To Watson the “GillSans Light”–shaped pattern of dots in Franklin's photo showed clearly that the DNA molecule had the shape of a helix. On the basis of this and other evidence, he and Crick concluded, as by this time Franklin also had, that the molecule consisted of two helices twined around each other. The backbones were on the outside and the bases stretched across the center. In other words, the molecule was shaped like a spiral staircase or a twisted ladder with the bases as steps or rungs.

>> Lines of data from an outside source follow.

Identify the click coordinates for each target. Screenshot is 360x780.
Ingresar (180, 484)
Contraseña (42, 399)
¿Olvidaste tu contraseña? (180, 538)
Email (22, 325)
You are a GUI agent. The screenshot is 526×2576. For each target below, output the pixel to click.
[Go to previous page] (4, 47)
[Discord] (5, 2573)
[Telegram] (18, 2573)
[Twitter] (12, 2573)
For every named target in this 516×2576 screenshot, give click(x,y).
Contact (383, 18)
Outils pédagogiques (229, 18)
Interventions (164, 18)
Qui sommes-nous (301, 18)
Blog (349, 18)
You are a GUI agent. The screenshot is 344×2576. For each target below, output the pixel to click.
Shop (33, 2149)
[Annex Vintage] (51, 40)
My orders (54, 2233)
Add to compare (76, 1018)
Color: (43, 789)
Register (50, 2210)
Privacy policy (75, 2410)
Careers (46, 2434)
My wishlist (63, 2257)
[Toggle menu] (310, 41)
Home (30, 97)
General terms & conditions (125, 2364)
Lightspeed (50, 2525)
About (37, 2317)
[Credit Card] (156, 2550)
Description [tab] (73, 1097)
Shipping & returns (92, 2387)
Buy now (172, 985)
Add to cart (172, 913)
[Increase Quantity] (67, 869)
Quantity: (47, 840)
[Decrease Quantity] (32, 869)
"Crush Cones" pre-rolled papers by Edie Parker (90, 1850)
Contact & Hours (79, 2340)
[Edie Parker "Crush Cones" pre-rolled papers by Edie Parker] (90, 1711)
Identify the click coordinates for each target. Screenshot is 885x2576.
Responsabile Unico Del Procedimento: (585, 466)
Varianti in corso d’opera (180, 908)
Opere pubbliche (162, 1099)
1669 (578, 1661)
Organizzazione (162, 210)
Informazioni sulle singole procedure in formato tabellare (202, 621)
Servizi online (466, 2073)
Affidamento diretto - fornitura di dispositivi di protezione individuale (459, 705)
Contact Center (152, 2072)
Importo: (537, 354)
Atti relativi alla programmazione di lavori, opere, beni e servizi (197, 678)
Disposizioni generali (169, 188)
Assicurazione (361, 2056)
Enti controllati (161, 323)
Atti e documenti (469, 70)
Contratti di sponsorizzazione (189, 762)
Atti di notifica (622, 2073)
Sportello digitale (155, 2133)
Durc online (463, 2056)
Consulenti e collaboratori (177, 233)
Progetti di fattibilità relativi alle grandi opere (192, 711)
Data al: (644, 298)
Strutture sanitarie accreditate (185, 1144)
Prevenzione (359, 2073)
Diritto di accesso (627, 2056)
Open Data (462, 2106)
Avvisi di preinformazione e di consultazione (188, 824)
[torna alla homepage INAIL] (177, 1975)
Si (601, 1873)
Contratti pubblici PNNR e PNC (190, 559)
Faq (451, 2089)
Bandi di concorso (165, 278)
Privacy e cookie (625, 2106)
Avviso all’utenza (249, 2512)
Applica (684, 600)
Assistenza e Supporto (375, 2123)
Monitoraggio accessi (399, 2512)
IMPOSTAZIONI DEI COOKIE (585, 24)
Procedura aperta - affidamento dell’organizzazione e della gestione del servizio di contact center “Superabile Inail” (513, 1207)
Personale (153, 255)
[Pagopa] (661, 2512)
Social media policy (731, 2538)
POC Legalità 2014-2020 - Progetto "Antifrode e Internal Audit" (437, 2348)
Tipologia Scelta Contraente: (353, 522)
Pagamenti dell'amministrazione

Watson and Crick published a ground-breaking paper on the structure of DNA in Britain's chief science journal, Nature, on April 25, 1953. Neither then nor later did they fully credit Franklin for the important part her photograph had played in their discovery, and Franklin herself probably never realized its role. By the time the Cambridge scientists' paper appeared, she was no longer working on DNA. She had moved from King's College to Birkbeck, a college of the University of London, and was beginning an X-ray study of a common plant virus, the tobacco mosaic virus. Almost nothing was known about the structure of viruses at that time. Franklin drew on her crystallography studies to make a model of the tobacco mosaic virus, which was exhibited at the 1957 World's Fair in Brussels. The virus's inherited information was carried in ribonucleic acid (RNA), a chemical similar to DNA. Franklin showed that the RNA molecule was also a helix.
In 1956 Rosalind Franklin discovered that she had ovarian cancer. The cancer proved untreatable, and she died of it on April 16, 1958. Four years later Watson, Crick, and Wilkins shared the 1962 Nobel Prize in physiology or medicine for their work on DNA. Supporters and critics still debate whether she would or should have been included if she had lived.